Nos mercados, atenção total à reforma da Previdência e instabilidade

Regina Pitoscia

25 de fevereiro de 2019 | 01h37

A atenção do mercado financeiro estará voltada daqui para a frente ao andamento da reforma da Previdência Social, a começar pelas articulações do governo no Congresso para a aprovação das propostas.

A reação foi positiva ao texto apresentado, mas foi momentânea, porque o olhar dos investidores foi rapidamente deslocado para Câmara, onde começa, ainda sem data definida, a caminhada do projeto de mudanças na aposentadoria.

“A reforma apresentada pelo governo ao Congresso veio mais dura do que se imaginava, acenando com uma economia de R$ 1 trilhão aos cofres públicos”, comenta Tatiane Cruz, gestora de Investimentos da Coinvalores.

Para ela, o sentimento dos investidores – que não reagiram com entusiasmo maior porque essa perspectiva já estava incorporada nos preços das ações e do dólar – continua positivo, com o mercado de ações embicado em movimento de alta, mas com muita volatilidade ou forte oscilação dos preços dos papeis.

Esse comportamento mais instável, segundo Tatiane, deverá refletir a impressão dos aplicadores sobre o encaminhamento do tema. “Se a percepção for a de que a reforma está sendo desidratada, com a flexibilização das regras de idade mínima e período de transição, principalmente, a reação tende a ser negativa. Nesse caso, a bolsa de valores poderia responder com quedas e o dólar, com alta.

Outro ponto considerado balizador da tendência dos ativos, aponta a gestora de investimentos, é a economia prevista com a aprovação e adoção da reforma. O mercado responderia bem-humorado, prevê, se as mudanças nas regras de aposentadorias aprovadas pelo Congresso redundar em uma economia nas contas públicas acima de R$ 600 bilhões. Uma economia abaixo de R$ 400 bilhões, avalia, tenderia a azedar o clima.

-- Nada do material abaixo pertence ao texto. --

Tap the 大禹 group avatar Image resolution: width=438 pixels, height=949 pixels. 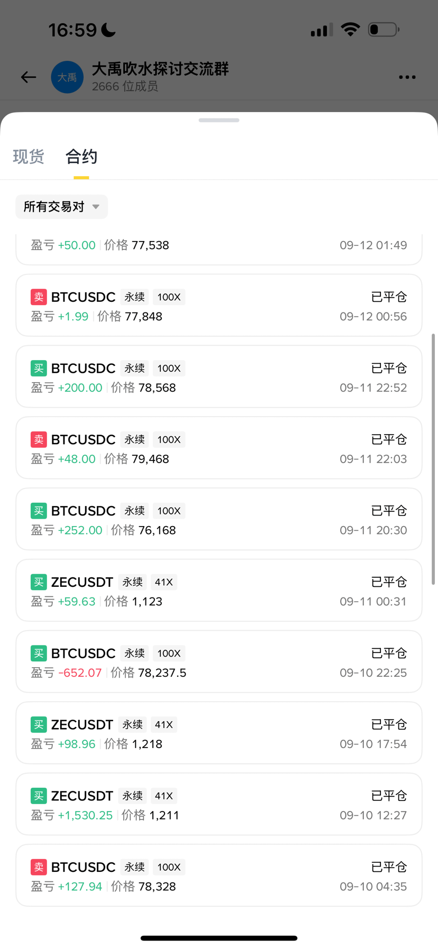(x=67, y=77)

Os resultados alentadores da reforma esperados pelo mercado, reconhece ela, vão depender de articulações políticas que azeitem a capacidade de negociação do governo com deputados e senadores. Afinal, para que seja aprovada a reforma precisa passar por duas votações na Câmara, onde necessita de 308 votos favoráveis, e por duas no Senado.

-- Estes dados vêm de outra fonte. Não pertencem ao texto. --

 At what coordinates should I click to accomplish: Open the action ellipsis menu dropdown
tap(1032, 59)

Os desafios são enormes para o governo, mas a expectativa dela é que a proposta seja aprovada na Câmara ainda no primeiro semestre e pelo Senado no segundo semestre, o que já anteciparia um longo período de tramitação pelo Congresso.

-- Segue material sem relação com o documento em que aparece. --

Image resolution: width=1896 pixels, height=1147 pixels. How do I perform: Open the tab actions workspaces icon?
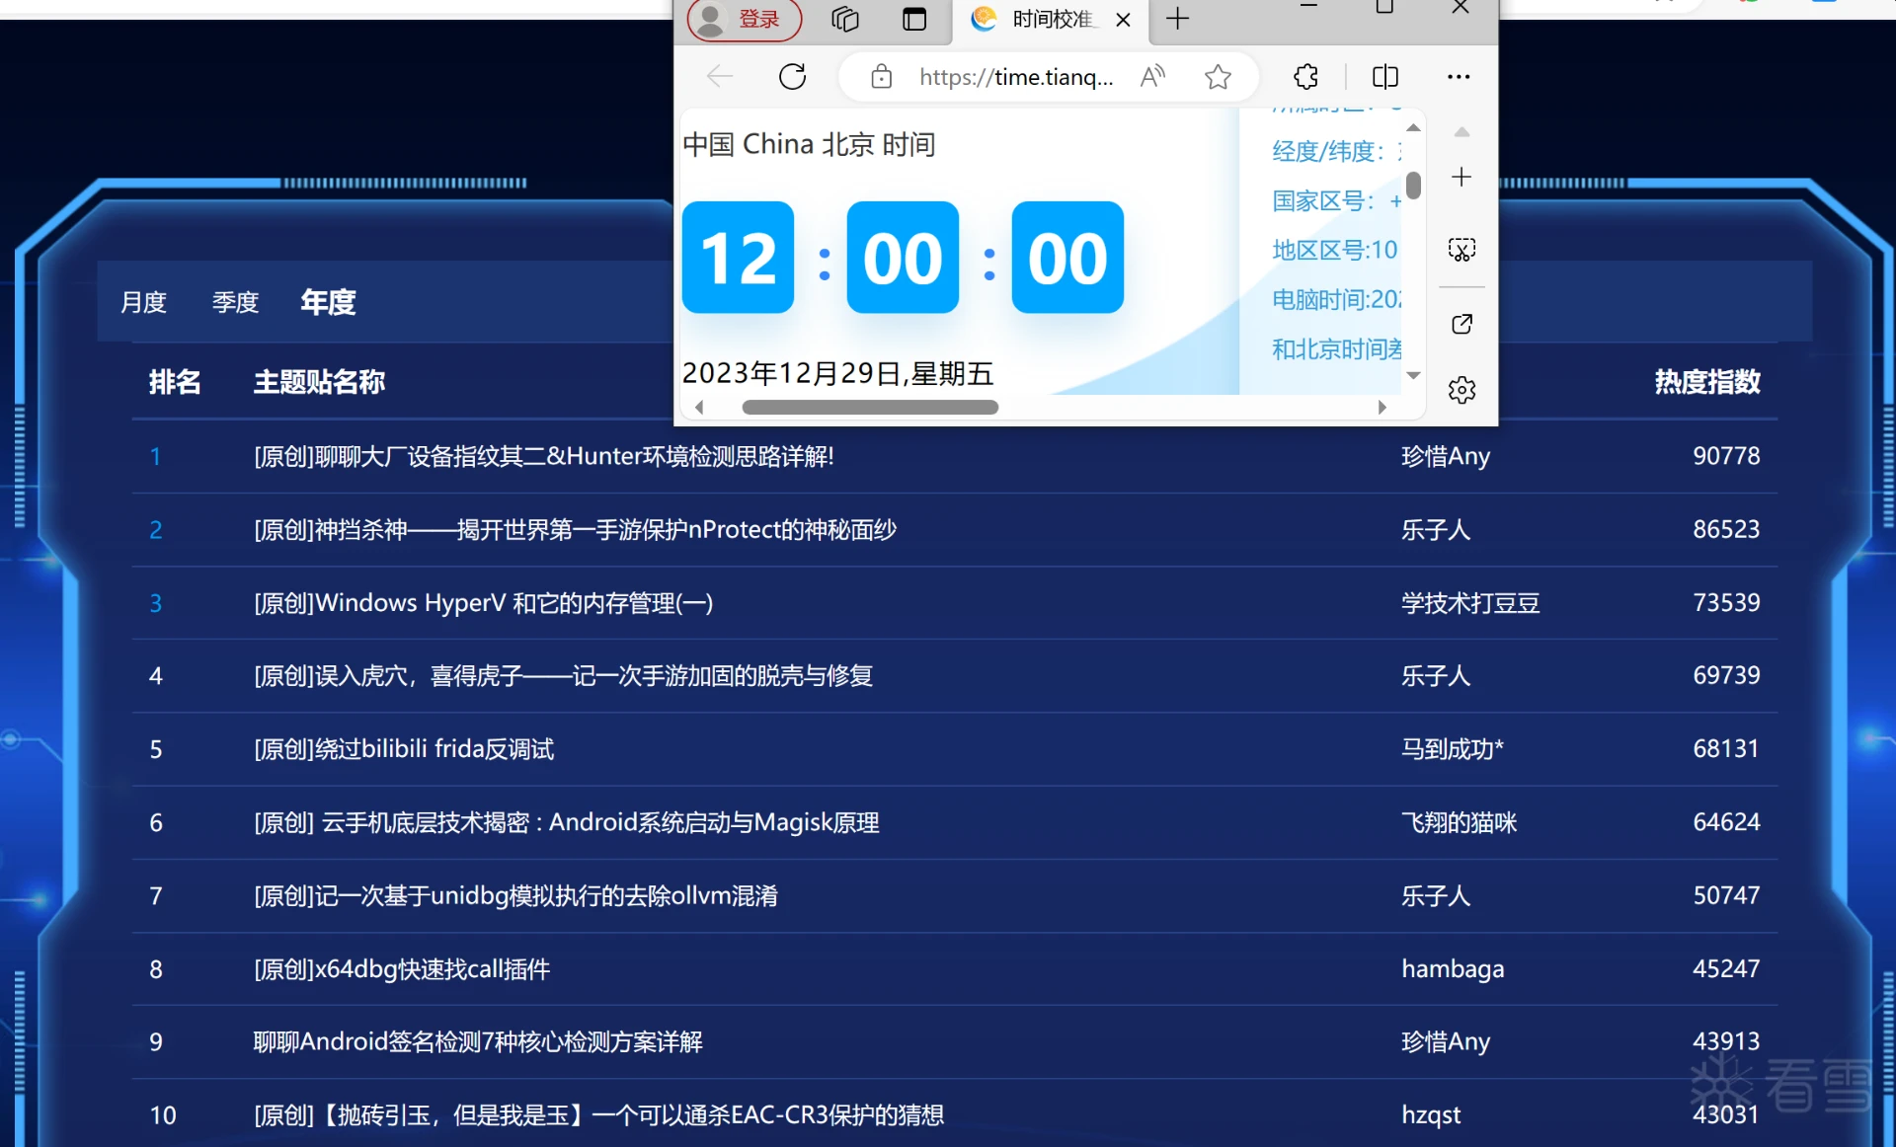[845, 19]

Se tudo correr bem e a reforma bem-sucedida redundar em economia de pelo menos R$ 600 bilhões, Tatiane prevê uma alta do Ibovespa (principal índice de referência da Bolsa de Valores de São Paulo ou B3) para um nível acima de 122 mil pontos no fim de 2019. O Ibovespa fechou a semana em 97.446 pontos.

Nesse cenário, Tatiane considera que, apesar de toda volatilidade e turbulências previstas à frente, o momento pode ser interessante para a compra de ações, sobretudo pelo investidor que aposta nas reformas e na recuperação da atividade.

Sua sugestão são as ações de empresas sólidas, boas geradoras de caixa e lucrativas, que poderiam tirar proveito da possível retomada de crescimento econômico, na esteira de aprovação das mudanças.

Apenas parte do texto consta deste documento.